Section: Scientific Foundations
Statistical modeling and machine learning for image analysis
We are interested in learning and statistics mainly as technologies for attacking difficult vision problems, so we take an eclectic approach, using a broad spectrum of techniques ranging from classical statistical generative and discriminative models to modern kernel, margin and boosting based approaches. Hereafter we enumerate a set of approaches that address some problems encountered in this context.
Parameter-rich models and limited training data are the norm in vision, so overfitting needs to be estimated by cross-validation, information criteria or capacity bounds and controlled by regularization, model and feature selection.
Visual descriptors tend to be high dimensional and redundant, so we often preprocess data to reduce it to more manageable terms using dimensionality reduction techniques including PCA and its non-linear variants, latent structure methods such as Probabilistic Latent Semantic Analysis (PLSA) and Latent Dirichlet Allocation (LDA), and manifold methods such as Isomap/LLE.
To capture the shapes of complex probability distributions over high dimensional descriptor spaces, we either fit mixture models and similar structured semi-parametric probability models, or reduce them to histograms using vector quantization techniques such as K-means or latent semantic structure models.
Missing data is common owing to unknown class labels, feature detection failures, occlusions and intra-class variability, so we need to use data completion techniques based on variational methods, belief propagation or MCMC sampling.
Weakly labeled data is also common – for example one may be told that a training image contains an object of some class, but not where the object is in the image – and variants of unsupervised, semi-supervised and co-training are useful for handling this.

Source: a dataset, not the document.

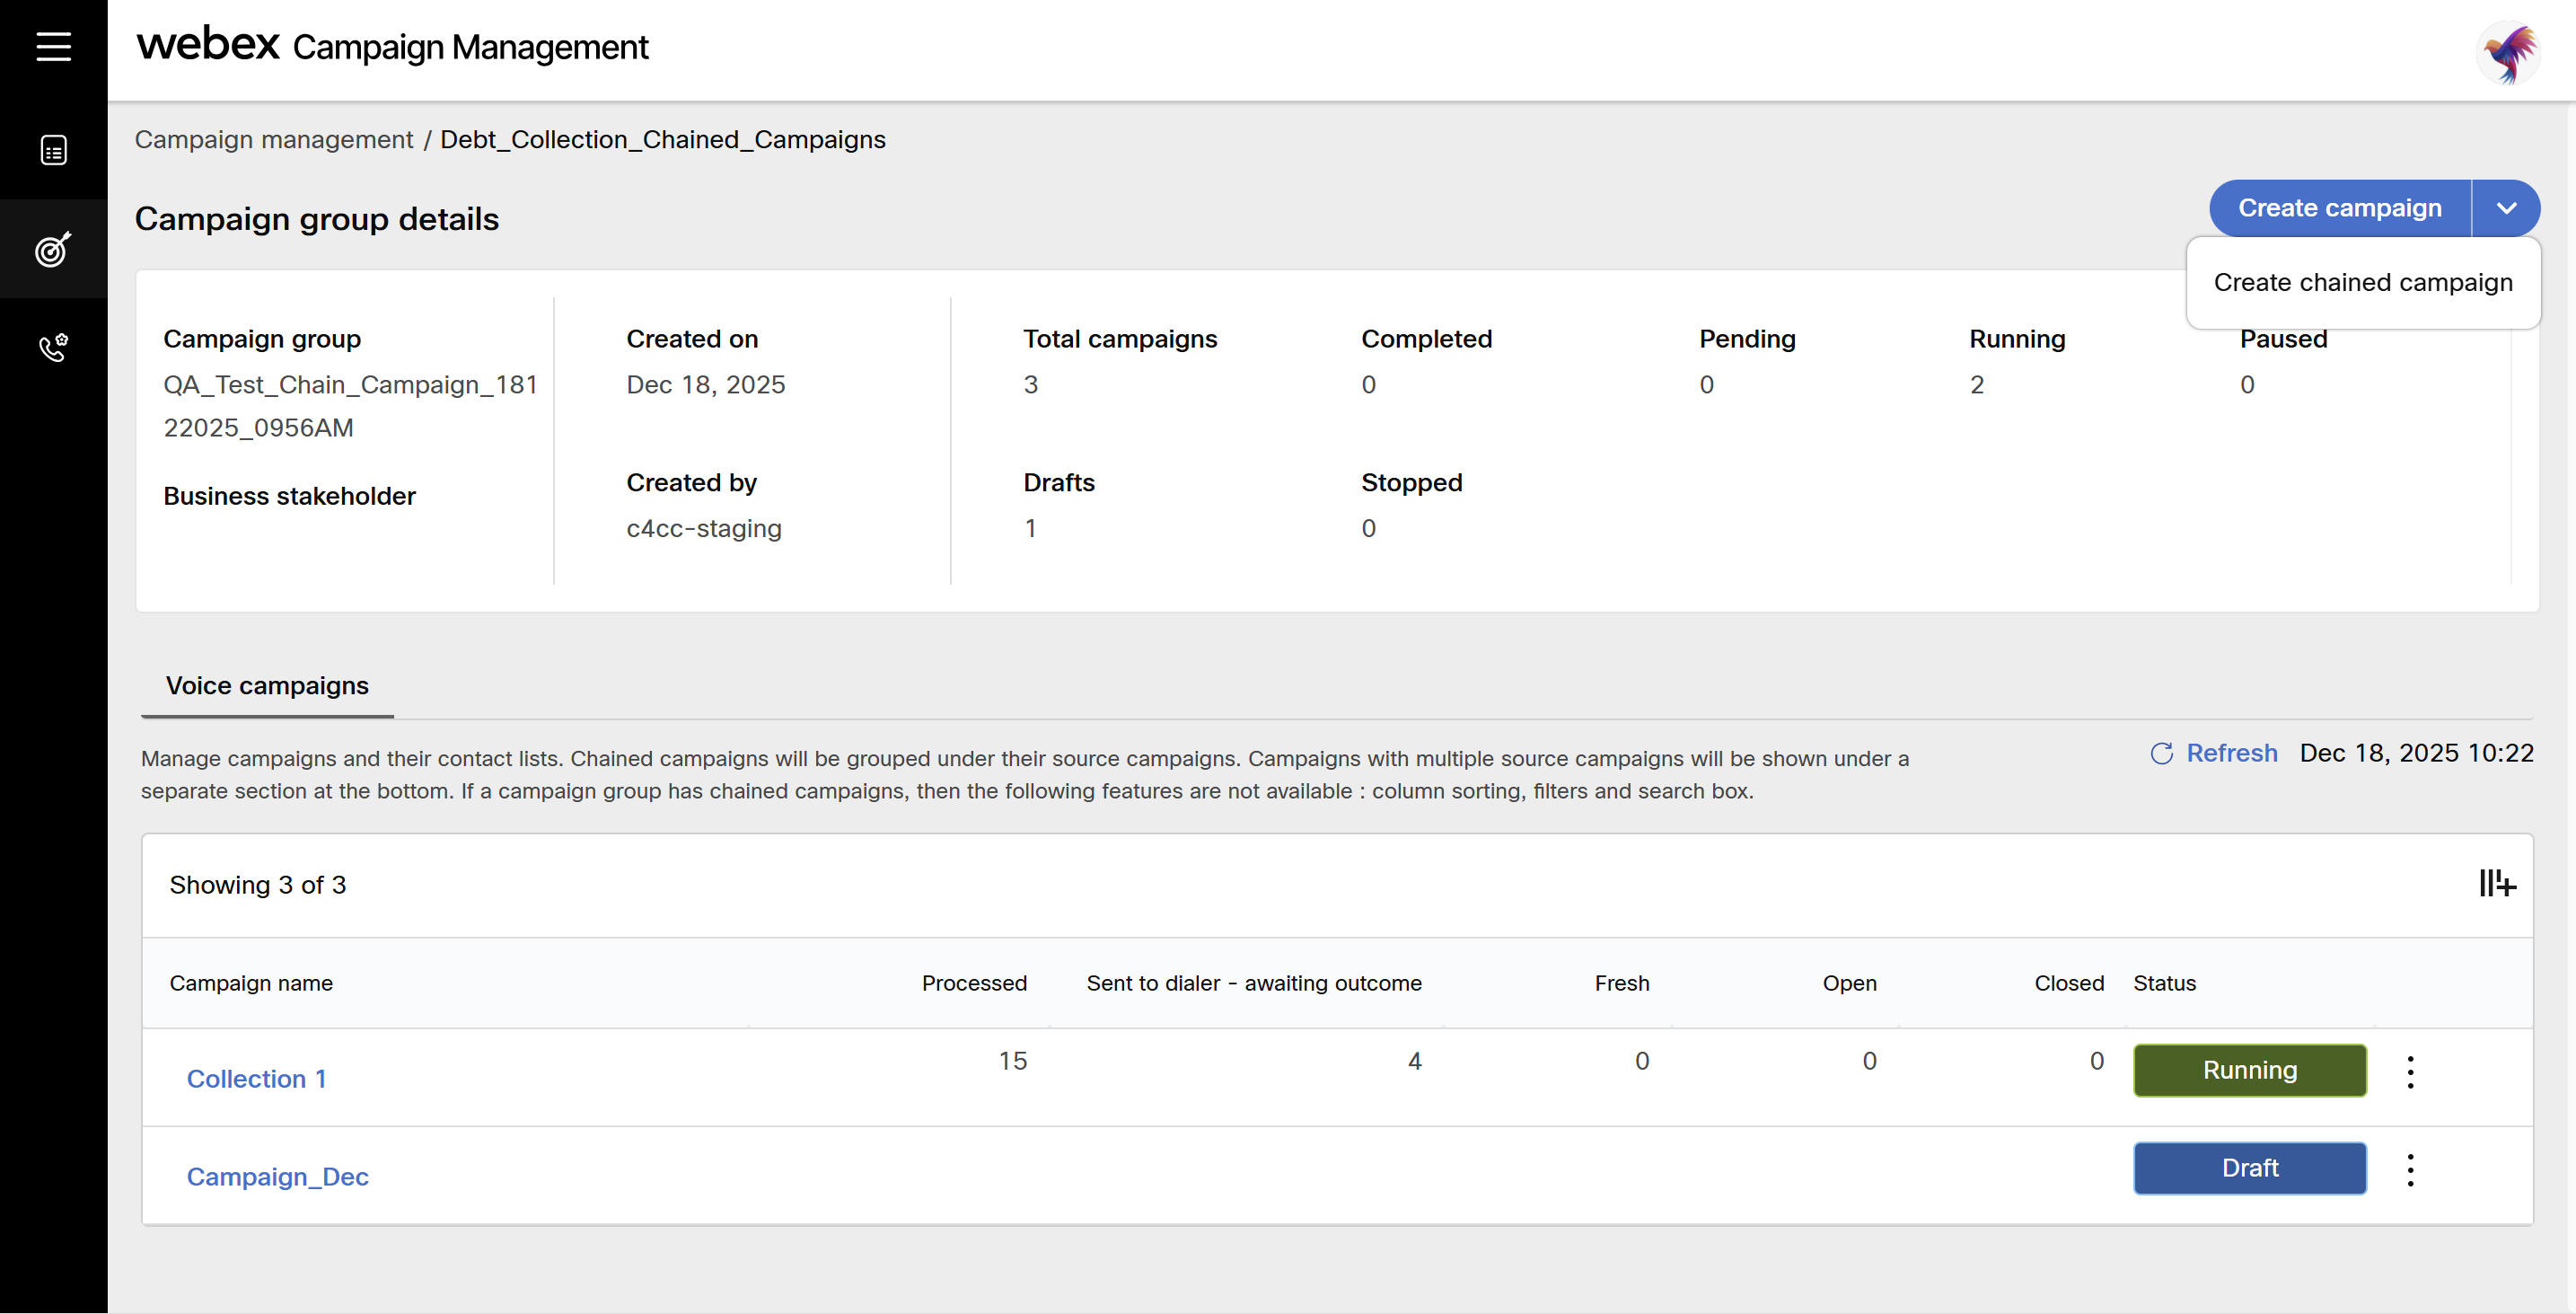Open kebab menu for Campaign_Dec row
The image size is (2576, 1314).
2410,1169
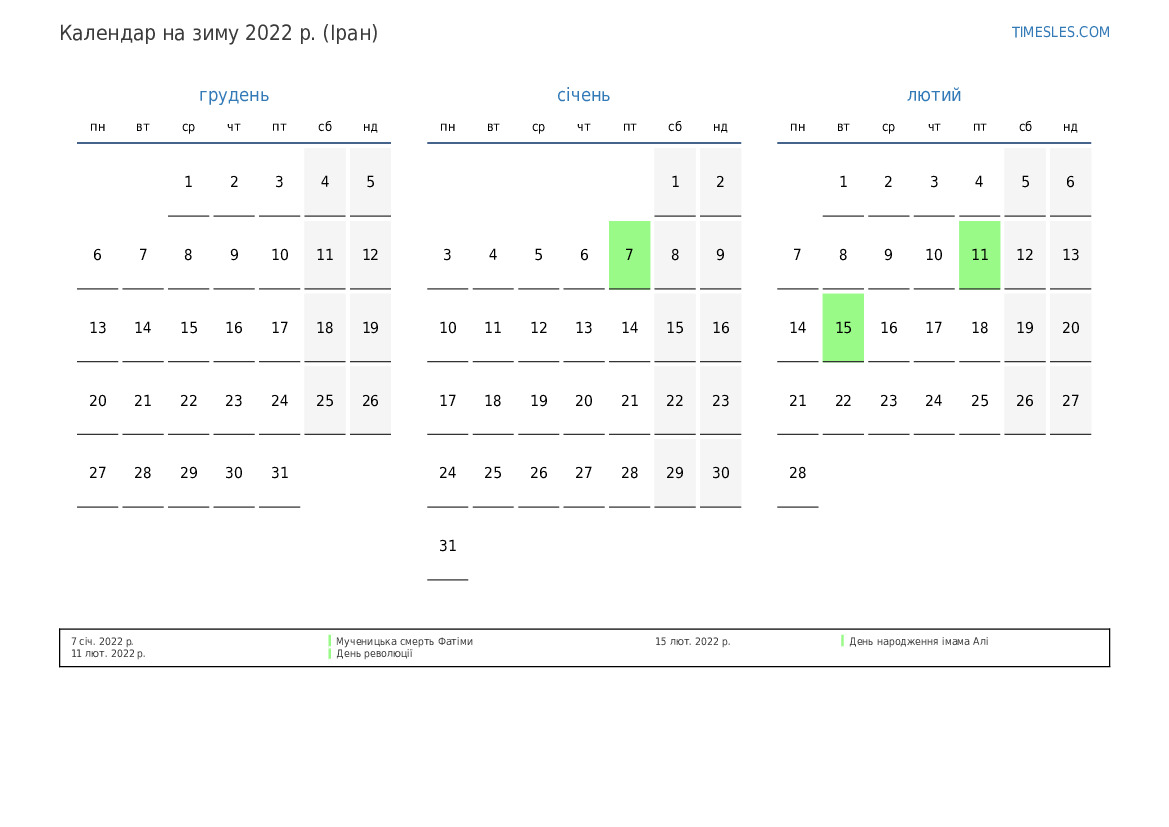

In general, it is expensive and tedious to label large numbers of training images so less supervised data mining style methods are an area that needs to be developed.
On the discriminative side, machine learning techniques such as Support Vector Machines, Relevance Vector Machines, and Boosting, are used to produce flexible classifiers and regression methods based on visual descriptors.
Visual categories have a rich nested structure, so techniques that handle large numbers of classes and nested classes are especially interesting to us.
Images and videos contain huge amounts of data, so we need to use algorithms suited to large-scale learning problems.